I use Seachem Alkaline buffer to raise my KH to 4. Three is probably the minimum KH I'm comfortable with, and 4 works well. 

Flourish Excel doesn't alter ph, so you won't have to worry about that.


----------



## Bert H (Mar 2, 2004)

I'm not sure I understand what you're trying to accomplish?? You're adding RO to lower your KH, then you're adding baking soda to raise it back???

There's nothing wrong with your parameters out of the tap, ie, GH10, KH3. While I have never kept bettas, I don't think a KH of 3 is bad for them. 

As far as your plants go, they will do quite well with KH3 water. And if you plan to add CO2, KH3 will also work great with it, while if you drop it below that, then you will have problems with pH swings. If all you plan to use is Excel, it's a moot point, and Excel doesn't affect pH, to my knowledge. 

Chucks calculator is good, but IMO, our fertilator here is easier to use. Have you looked at that? For plants, basically you want to have your nitrates (NO3) around 10ppm, and your phosphates (PO4) around 1-2ppm. Add a little potassium (K), and dose trace element mixes. How much (or how often) you add depends primarily on your lighting. Your lighting will also determine whether you ultimately need CO2 or not. High light tanks really need CO2 to keep things balanced.


----------



## An t-iasg (Jun 3, 2005)

Thanks, everyone! I'm using the RO-tap mix to lower the pH without chemicals. It's worked well so far but I was concerned about the KH of only 1 dh as I begin a planted tank. I used Excel twice a week before (I have stopped for now because there is only one crypt in the tank now and I didn't want to fuel a green algae bloom.) 

When I used Excel more than twice a week, my pH dropped to about 6.4 and I wondered if the heavy dosage of Excel caused it. From my understanding, Excel is an acid. Is that right? I know the Seachem website says it won't lower pH. Maybe it didn't in my case -- I was just wondering what did. I don't plan to use CO2 with these tanks.

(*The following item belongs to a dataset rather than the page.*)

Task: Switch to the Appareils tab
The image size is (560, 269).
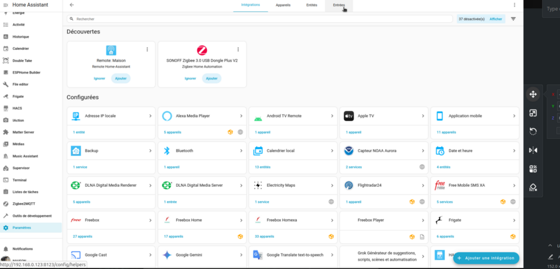Action: [x=283, y=5]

So my options are -- use Excel only twice a week; raise KH of the RO-tap mix slightly, to 3 dh (is that worth it?) or maybe once a week, apart from the regular water change with RO-tap, change maybe a half gallon using aged tap water, to replenish the buffers? 

What are your thoughts? The fish are used to the RO-tap mix and I don't want to stress them. 

I did find the Fertilator page. I will still need to look at it a bit more to understand all you can do with it.


----------



## An t-iasg (Jun 3, 2005)

P.S. I'm not using baking soda now, just wondered if it's worth it to only try and raise my RO-tap mix a few dKH. I did look at the fertilator some more. It seems like I need to add almost three times the Nitrogen I have been adding.


----------



## An t-iasg (Jun 3, 2005)

Another update: I've decided not to use baking soda to raise KH either. The amount I would use is less than 1/8 teaspoon, which is too hard to measure accurately. Plus, from some reading, that may end up putting more sodium ions in the water than the fish are comfortable with -- they probably will be ok, but there's no way to tell for sure. So I won't try that method. 

My tank water is a half-and-half mix of tap and RO. I'll gradually decrease the RO amount and increase the tap amount so I have some more buffers in the water. Maybe my pH fell not because of the Excel, but because my buffer level wasn't good enough.


----------



## Phil Edwards (Jan 22, 2004)

An,

I would recommend slowly phasing out the RO water. A pH of 7.8 is just fine for bettas and you're better off not modifying your water for the long run. A KH of 3 is also just fine, no need to modify it either. Your plants and fish both will appreciate the long term stability and increased electrolytes in the water.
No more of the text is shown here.